Stored data:
= Beginning of Section =

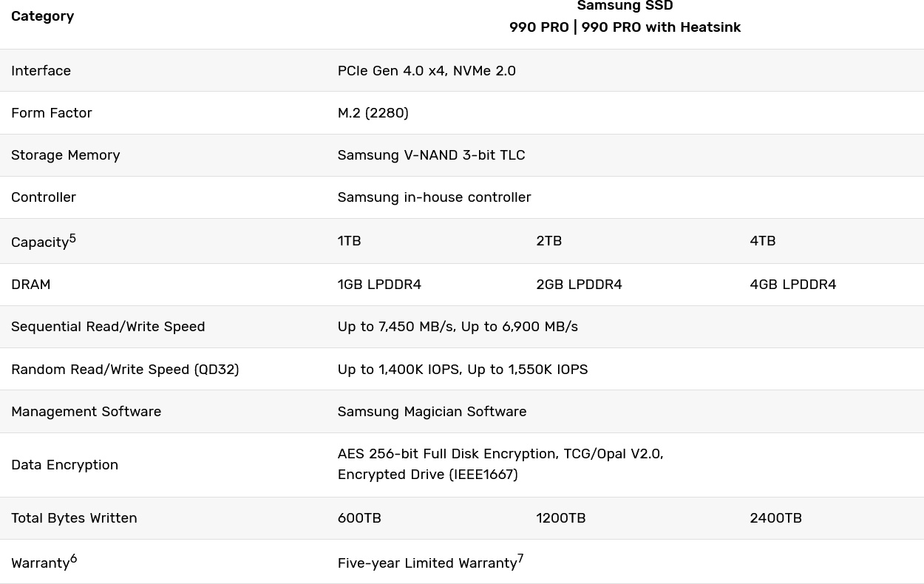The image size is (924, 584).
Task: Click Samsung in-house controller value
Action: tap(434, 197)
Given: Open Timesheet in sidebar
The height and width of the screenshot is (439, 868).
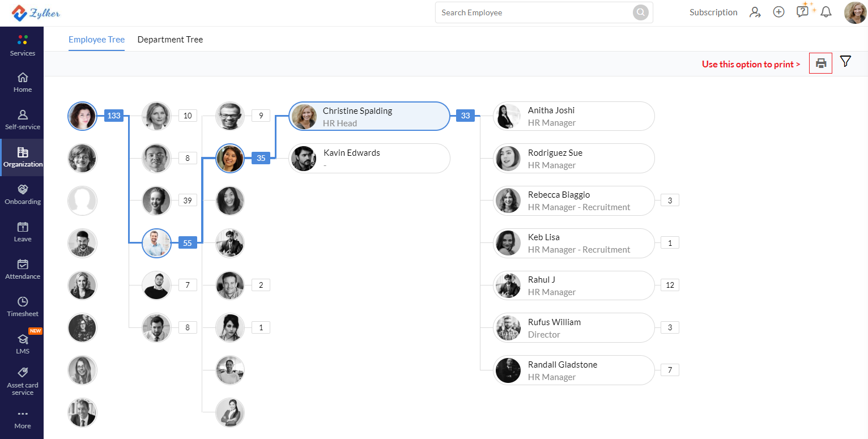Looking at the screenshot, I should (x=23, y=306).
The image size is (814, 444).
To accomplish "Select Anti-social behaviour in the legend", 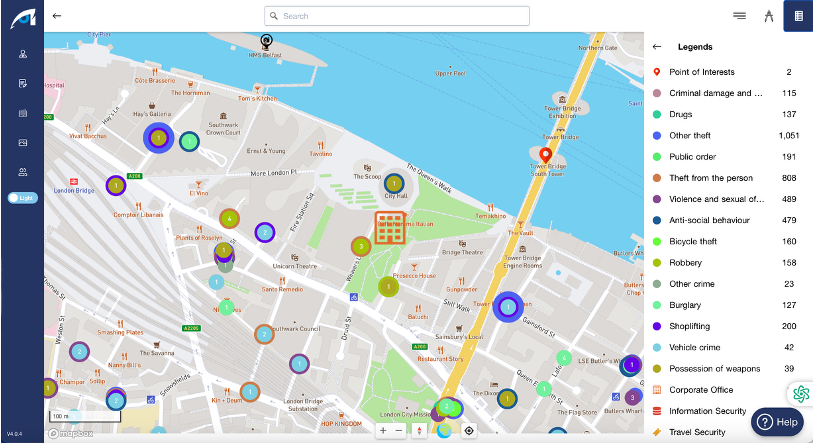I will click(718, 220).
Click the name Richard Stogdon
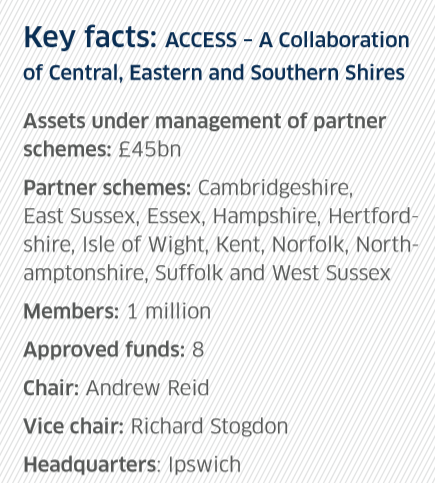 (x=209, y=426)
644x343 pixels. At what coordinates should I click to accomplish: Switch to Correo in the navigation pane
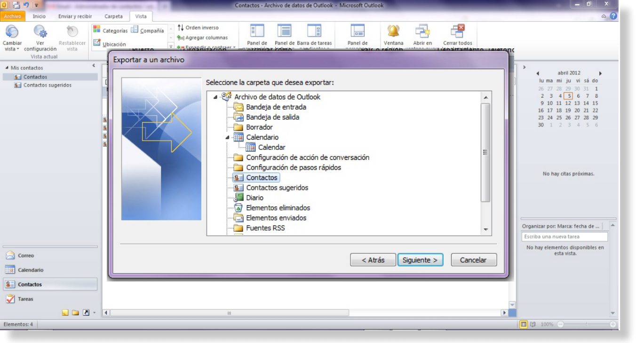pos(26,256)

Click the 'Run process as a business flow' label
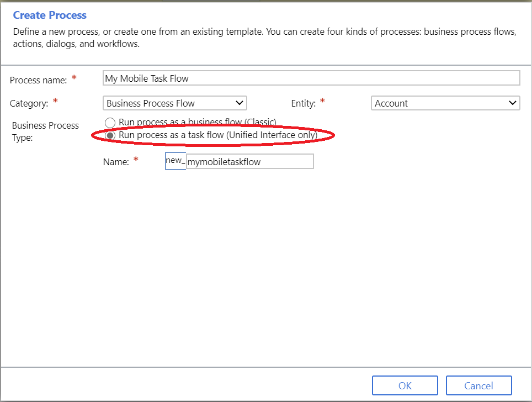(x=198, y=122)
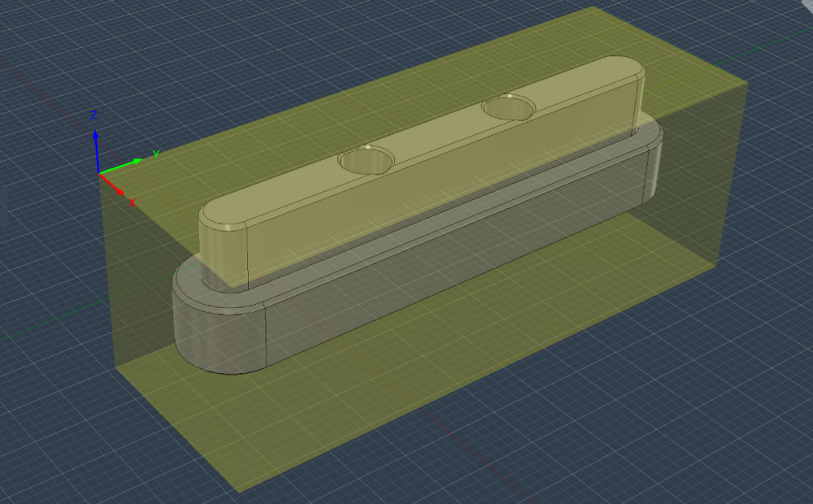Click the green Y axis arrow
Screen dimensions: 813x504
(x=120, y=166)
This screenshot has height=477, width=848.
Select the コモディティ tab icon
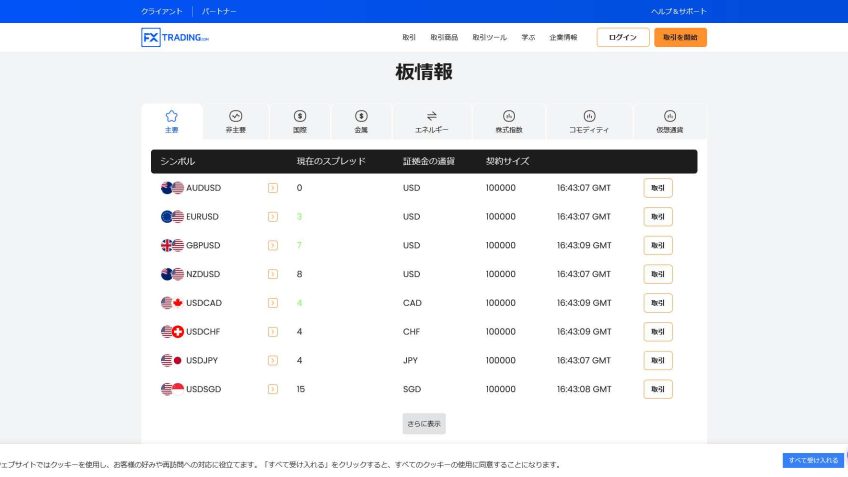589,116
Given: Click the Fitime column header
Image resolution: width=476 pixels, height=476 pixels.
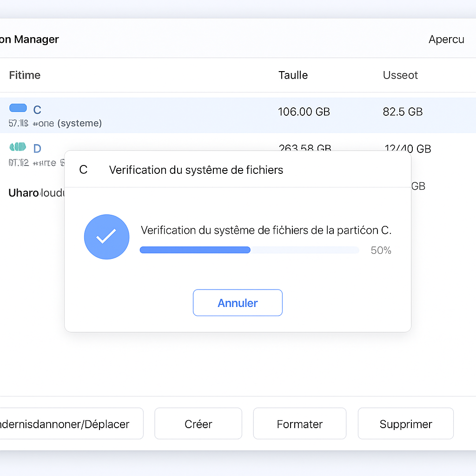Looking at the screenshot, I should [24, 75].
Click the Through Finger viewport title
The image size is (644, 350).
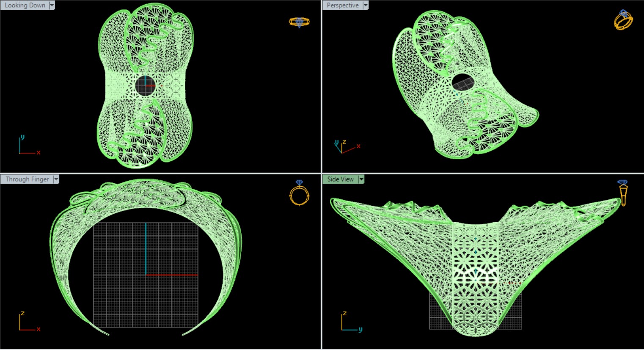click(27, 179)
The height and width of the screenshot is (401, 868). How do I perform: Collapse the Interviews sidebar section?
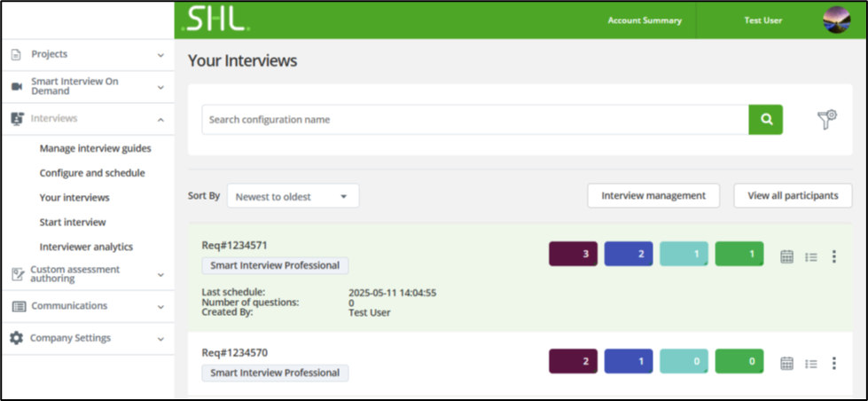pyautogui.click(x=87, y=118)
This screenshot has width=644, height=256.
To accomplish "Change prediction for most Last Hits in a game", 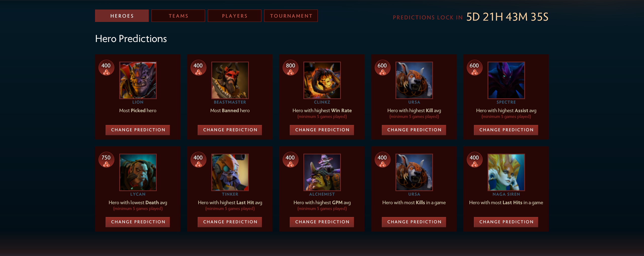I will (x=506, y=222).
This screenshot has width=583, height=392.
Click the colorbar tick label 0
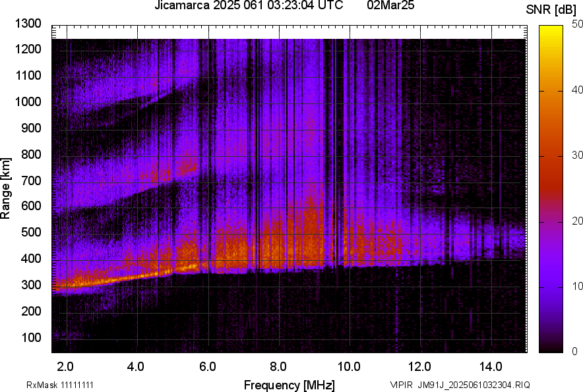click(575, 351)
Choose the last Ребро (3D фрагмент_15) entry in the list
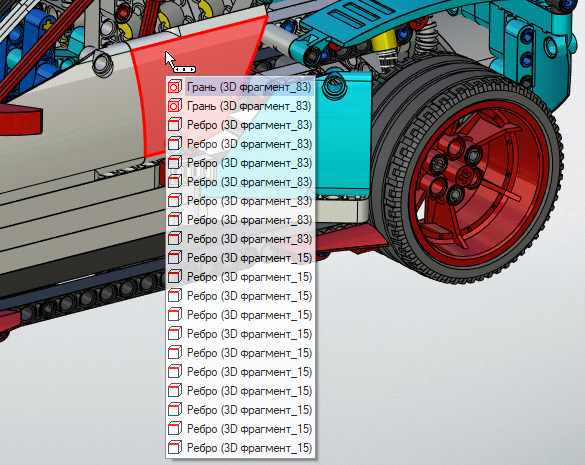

= End of Section =

▸ **EXERCISE DETAILS**
Look through the entries for the string "Given". Every line that has it belongs in the answer.

▸ **SOLUTION TO THE EXERCISE**
Given: Open Timesheet in sidebar
Given: Click the Fitime column header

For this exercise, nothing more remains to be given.